Svolta, dopo quasi tre anni, al Consiglio superiore della magistratura sulle ormai celebri chat di Luca Palamara. La quinta commissione di Palazzo dei Marescialli, competente per gli incarichi, all'unanimità ha deciso questa settimana, come protocollo di lavoro, di acquisire sempre per ciascun candidato ad un posto semidirettivo o direttivo le eventuali chat con l'ex presidente dell'Associazione nazionale magistrati che lo dovessero riguardare. Si tratta, come detto, di dati comunicati ufficialmente al Csm dalla Procura di Perugia dal lontano 2020. Nella scorsa consiliatura, però, era stati usati in maniera alquanto difforme. Ad alcuni magistrati, infatti, le chat con Palamara era costate il posto, per altri, invece, non avevano prodotto effetto alcuno. Una sperequazione più volte segnalata anche su questo giornale.

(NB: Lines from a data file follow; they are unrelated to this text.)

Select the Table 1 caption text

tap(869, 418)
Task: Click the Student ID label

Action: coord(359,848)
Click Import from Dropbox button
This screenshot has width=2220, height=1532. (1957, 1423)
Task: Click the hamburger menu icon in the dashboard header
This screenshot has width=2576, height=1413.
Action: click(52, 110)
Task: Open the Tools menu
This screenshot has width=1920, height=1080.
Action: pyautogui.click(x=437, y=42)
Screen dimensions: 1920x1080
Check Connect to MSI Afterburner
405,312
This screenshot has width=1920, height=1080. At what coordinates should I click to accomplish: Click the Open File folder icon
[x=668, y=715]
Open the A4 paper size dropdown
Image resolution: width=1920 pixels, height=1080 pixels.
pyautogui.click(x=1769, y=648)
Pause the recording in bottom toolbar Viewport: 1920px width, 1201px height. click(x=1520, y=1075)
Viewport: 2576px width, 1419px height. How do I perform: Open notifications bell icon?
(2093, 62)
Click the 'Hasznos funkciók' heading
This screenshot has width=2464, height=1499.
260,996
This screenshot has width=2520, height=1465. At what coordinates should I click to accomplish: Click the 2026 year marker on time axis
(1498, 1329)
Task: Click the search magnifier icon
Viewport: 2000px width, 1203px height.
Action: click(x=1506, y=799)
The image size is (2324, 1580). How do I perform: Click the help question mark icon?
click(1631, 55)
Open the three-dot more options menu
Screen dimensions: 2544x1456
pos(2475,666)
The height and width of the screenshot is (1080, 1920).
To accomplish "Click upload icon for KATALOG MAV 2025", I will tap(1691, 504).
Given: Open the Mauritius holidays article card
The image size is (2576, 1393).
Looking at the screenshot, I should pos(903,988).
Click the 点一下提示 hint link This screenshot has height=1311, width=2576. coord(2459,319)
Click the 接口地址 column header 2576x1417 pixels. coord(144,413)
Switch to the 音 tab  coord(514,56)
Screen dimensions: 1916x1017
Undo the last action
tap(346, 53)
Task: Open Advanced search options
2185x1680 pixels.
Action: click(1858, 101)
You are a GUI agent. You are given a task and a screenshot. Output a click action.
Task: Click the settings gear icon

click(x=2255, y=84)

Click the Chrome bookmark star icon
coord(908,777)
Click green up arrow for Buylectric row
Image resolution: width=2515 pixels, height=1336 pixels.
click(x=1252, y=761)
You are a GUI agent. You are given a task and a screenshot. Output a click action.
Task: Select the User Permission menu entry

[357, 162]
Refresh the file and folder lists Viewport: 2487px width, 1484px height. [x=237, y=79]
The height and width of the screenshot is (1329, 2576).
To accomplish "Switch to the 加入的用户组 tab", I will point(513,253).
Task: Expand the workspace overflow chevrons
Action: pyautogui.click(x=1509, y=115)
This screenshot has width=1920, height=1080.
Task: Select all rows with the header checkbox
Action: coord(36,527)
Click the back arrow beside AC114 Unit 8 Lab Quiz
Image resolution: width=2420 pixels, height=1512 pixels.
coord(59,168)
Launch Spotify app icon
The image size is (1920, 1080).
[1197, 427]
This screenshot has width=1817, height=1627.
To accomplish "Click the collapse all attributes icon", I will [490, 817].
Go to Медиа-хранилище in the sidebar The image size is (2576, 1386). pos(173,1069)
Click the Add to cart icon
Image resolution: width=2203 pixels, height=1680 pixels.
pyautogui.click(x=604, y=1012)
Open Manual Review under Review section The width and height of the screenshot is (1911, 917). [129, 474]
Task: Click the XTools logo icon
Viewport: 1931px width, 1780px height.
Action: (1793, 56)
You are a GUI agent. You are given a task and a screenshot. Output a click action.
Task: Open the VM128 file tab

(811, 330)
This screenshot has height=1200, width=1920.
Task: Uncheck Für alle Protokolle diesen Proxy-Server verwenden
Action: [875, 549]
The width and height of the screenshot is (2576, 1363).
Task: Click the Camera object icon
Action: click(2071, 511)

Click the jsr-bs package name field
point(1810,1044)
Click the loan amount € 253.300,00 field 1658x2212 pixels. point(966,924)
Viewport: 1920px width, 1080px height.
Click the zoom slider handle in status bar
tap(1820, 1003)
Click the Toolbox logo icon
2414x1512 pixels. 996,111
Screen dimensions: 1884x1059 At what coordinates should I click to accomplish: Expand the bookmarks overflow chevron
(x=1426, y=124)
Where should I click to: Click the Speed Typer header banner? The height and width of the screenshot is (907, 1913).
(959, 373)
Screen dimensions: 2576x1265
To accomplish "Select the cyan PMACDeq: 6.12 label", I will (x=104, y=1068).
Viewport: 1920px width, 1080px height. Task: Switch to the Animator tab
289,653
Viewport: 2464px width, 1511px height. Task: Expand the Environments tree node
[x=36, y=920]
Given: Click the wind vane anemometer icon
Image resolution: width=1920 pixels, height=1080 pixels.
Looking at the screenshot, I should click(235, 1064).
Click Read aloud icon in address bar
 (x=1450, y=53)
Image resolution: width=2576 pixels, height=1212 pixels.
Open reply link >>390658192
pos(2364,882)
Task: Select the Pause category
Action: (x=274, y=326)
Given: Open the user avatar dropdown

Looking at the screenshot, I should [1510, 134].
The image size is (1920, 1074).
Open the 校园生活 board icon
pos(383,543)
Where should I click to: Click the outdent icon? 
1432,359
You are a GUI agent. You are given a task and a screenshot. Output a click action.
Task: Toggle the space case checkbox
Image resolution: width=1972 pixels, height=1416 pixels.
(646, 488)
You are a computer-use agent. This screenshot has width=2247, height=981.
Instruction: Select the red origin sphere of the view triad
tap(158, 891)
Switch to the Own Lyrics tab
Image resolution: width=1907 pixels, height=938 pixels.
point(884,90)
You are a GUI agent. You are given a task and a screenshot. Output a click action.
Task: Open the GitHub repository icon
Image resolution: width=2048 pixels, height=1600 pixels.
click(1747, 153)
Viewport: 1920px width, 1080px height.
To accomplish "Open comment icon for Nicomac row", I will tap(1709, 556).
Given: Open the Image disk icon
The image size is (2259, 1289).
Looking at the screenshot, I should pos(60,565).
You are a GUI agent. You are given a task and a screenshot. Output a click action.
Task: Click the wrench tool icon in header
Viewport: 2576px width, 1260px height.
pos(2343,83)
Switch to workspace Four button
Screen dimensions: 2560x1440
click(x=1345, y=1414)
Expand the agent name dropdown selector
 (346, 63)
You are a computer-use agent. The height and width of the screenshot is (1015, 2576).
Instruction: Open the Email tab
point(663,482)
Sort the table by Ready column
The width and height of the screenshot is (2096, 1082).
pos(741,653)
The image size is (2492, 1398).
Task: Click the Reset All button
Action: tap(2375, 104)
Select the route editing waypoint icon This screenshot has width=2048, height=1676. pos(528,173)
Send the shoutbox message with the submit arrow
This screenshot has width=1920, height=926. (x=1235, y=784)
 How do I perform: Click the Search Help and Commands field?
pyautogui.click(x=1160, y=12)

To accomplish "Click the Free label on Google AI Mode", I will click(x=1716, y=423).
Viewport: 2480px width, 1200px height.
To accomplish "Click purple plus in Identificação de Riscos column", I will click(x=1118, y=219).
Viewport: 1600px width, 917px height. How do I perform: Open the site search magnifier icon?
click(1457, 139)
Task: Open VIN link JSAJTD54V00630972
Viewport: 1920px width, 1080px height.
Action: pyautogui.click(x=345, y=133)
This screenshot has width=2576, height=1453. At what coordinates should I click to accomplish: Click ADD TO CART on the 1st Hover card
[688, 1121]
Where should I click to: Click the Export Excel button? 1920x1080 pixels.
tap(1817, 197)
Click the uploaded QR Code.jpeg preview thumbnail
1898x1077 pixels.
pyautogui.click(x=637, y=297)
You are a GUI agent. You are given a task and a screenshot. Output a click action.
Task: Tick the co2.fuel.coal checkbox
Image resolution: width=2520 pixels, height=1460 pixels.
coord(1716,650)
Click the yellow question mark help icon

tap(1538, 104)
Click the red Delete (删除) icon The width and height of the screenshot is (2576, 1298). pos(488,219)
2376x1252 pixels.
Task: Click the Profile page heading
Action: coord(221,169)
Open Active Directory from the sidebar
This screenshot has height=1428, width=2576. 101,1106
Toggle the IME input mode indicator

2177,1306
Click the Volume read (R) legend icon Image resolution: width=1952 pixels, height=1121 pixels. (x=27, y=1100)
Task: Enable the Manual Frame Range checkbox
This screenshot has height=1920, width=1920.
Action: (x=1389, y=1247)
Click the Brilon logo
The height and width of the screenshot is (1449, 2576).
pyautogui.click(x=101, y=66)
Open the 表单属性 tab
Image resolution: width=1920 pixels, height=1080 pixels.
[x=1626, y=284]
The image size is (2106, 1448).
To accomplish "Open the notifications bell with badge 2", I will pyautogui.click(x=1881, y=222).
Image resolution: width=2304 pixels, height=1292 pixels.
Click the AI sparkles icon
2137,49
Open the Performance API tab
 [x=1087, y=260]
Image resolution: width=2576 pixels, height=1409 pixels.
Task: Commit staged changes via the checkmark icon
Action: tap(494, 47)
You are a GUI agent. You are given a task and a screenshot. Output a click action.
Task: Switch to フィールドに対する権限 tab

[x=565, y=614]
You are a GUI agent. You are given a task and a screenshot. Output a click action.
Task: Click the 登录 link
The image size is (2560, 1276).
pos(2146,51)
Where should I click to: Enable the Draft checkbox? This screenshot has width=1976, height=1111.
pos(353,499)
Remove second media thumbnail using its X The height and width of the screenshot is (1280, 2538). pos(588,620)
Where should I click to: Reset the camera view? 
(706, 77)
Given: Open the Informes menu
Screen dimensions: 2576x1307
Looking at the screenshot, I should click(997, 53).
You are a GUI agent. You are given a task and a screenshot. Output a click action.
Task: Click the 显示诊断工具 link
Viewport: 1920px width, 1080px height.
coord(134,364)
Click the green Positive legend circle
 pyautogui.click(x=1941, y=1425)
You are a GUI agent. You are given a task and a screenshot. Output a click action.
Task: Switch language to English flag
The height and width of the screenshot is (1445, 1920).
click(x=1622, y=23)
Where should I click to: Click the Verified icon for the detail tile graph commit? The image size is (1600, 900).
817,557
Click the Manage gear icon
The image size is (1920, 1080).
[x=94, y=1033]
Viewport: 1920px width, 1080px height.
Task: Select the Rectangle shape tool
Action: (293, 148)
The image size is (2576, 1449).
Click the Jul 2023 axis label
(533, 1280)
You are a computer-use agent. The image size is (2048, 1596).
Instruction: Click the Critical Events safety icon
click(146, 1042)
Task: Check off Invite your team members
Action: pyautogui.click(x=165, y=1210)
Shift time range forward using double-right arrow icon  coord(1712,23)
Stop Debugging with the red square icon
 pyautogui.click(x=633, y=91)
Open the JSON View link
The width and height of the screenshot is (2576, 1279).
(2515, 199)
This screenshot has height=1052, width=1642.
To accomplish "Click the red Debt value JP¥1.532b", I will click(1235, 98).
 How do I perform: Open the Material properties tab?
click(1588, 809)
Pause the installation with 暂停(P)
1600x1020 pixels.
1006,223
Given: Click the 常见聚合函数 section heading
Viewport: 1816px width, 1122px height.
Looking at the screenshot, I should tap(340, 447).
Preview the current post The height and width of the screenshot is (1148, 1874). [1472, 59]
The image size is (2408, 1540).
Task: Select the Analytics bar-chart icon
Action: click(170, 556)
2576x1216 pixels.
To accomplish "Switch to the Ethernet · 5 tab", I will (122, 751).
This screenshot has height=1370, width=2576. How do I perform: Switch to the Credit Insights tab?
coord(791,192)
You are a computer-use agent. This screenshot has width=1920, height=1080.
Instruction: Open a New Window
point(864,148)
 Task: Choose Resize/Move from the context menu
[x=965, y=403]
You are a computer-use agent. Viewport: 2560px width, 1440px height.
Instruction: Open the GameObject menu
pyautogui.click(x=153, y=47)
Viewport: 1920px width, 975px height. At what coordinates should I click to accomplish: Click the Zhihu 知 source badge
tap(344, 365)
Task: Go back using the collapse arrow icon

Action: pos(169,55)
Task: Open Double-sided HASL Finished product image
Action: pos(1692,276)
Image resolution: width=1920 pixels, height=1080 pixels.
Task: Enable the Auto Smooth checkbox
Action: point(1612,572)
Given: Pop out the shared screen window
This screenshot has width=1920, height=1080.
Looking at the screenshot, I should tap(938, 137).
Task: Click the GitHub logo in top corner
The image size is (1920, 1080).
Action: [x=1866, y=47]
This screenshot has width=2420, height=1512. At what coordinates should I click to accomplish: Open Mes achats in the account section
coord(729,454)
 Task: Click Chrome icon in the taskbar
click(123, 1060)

La pratica verrà discussa nel prossimo Plenum. La quinta commissione, presieduta dalla togata di Magistratura indipendente Luisa Mazzola, ha poi deciso di promuovere al più presto una discussione generale in Consiglio sui riflessi deontologici del “chattismo“, al fine individuare un livello minimo, un’asticella, come è stato detto efficacemente dai consiglieri, sotto la quale esse andranno ritenute irrilevanti. Questo, però, riguarderà solo il passato, in una logica di mitezza ispirata alla necessità di voltare definitivamente pagina su quello che, purtroppo, è apparso come un mesto costume diffuso. Lo scopo, dunque, è quello di chiudere una volta per tutte con il Palamaragate ed i suoi interminabili strascichi. Per il futuro, invece, le linee guida del Csm saranno severissime. La proposta, al momento ancora in discussione, dovrebbe essere quella di una circolare che faccia espresso divieto ai magistrati di intercedere presso i consiglieri - per sé o per altri - ai fini dell’ottenimento di incarichi o vantaggi personali. Una proposta in conformità, del resto, al progetto di codice etico dei vari Csm europei della Rete Encj. Si tratterebbe in questo caso di una asticella “a zero”.

L’unanimità della Commissione fa bene sperare su un effettivo cambio di passo. La proposta della quinta segue pertanto il nuovo corso inaugurato dal vice presidente del Csm Fabio Pinelli che, come primo passo, ha inteso eliminare dal calendario del Plenum la “settimana bianca”, dove non vi erano attività consiliari. Fra i motivi della decisione di Pinelli, l'esigenza di abbattere l'arretrato che si è accumulato nella scorsa consiliatura e che vede, ad esempio, uffici giudiziari senza un titolare da anni. Per la maggior parte si tratta di Procure, alcune molto importati come Napoli, Firenze, Torino. Inoltre ci sarà da gestire la mole di contenziosi amministrativi cresciuta a dismisura negli ultimi anni. Si parla di un centinaio di ricorsi l'anno, un numero molto elevato se confrontato con quello delle delibere assunte. L'ultima caso di bocciatura eccellente ha riguardato il presidente del tribunale di Palermo. Il Csm fino ad oggi, davanti ad un annullamento, ha quasi sempre riproposto la medesima delibera, modificando qualche passaggio, oppure impugnandolo davanti alle sezioni unite della Corte di cassazione. Una sorta di “autarchia amministrativa assoluta” che svuota di ogni significato il ruolo del giudice del Tar e del Consiglio di Stato, come ricordato in un articolo ieri sul quotidiano Libero da Pieremilio Sammarco, processore di diritto comparato dell'Università di Bergamo.